Republicans oppose these measures by identifying the cheats who may profit from them. This morning on NPR a Republican congressman, whose name I missed, expressed a desire to solve the challenges faced by "innocent" homeowners, but only with the implementation of a process by which the worthy can be segregated from the unworthy.

Such caution is ultimately stultifying to systemic change. This is why AIDS relief was so slow in arriving: Republicans wanted to save the "innocent victims" of AIDS and only the "innocent."

Similar moral discriminations have played into Republican responses to Hurricane Katrina, immigration, and health-care reform.

The quest for the "innocent," though noble sounding, slows down needed changes in society. Can politicians effectively distinguish who does and does not deserve relief and help in times of crisis? Is the distinction even necessary?

Interestingly, Republicans tend not to have the same qualms about acts of war. Most Republicans accept that "collateral damage" is part of military conflicts. In wartime, the innocent are punished along with the guilty--sometimes in greater numbers than the guilty.

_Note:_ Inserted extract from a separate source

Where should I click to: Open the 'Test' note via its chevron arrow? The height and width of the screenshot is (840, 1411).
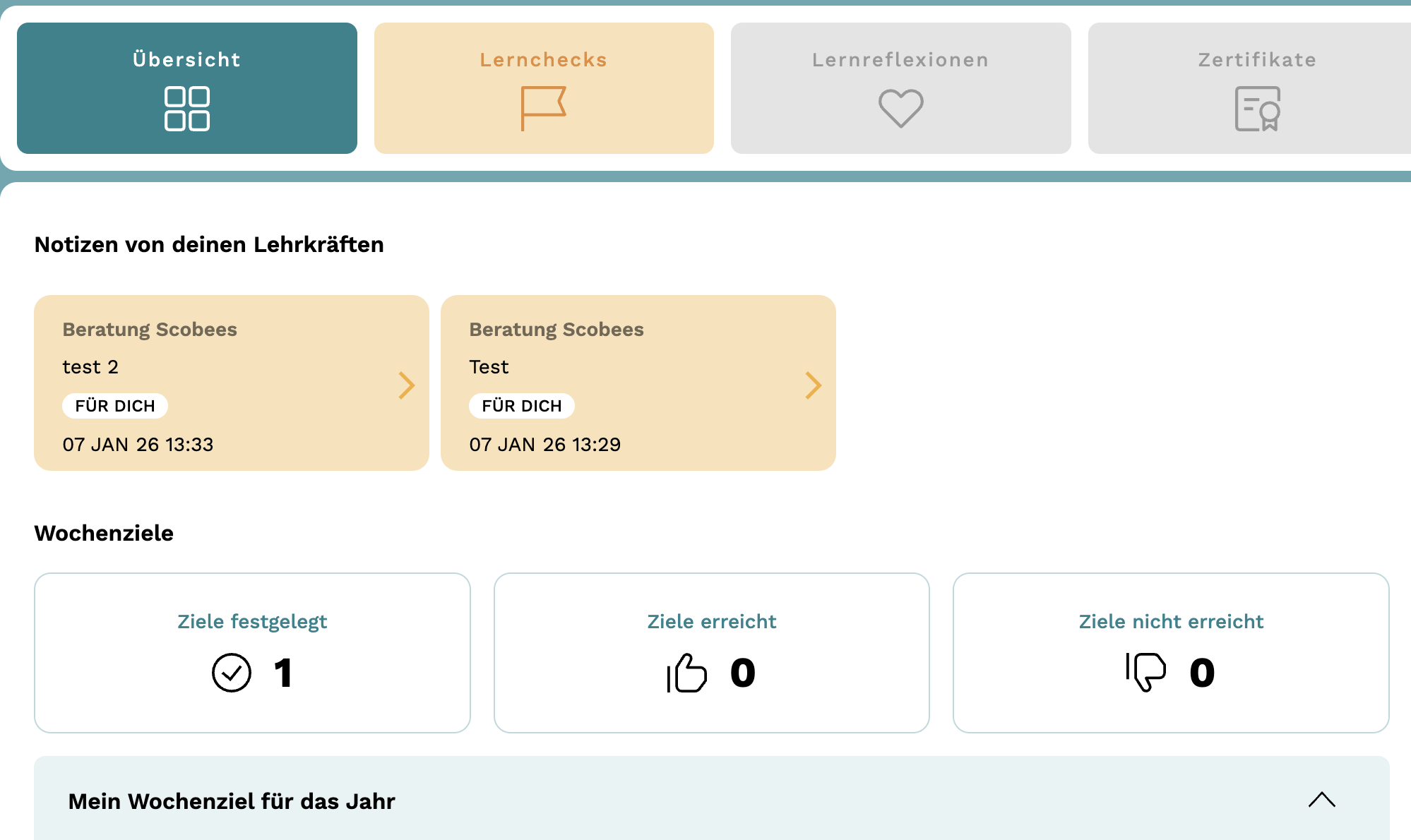click(813, 385)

Republicans state that such losses are "regrettable" but "unavoidable."

Some conservatives make a similar argument about the death penalty and the detention of "terror suspects"--injustices towards the innocent are here acceptable in the broader effort to root out and destroy the guilty.

I wonder why then Republicans can accept the suffering of the innocent to ensure the punishment of the guilty, but cannot accept that some undeserving people may prosper from proposals designed to help the deserving.

More importantly, I question the sincerity of their moral reservations about proposed remedies for social ills and wonder whether their righteous outcries--against ruthless speculators, sinners, and victims of "lifestyle" choices--are deliberate, cynical attempts to shirk their political responsibility to find effective, speedy solutions to society's problems.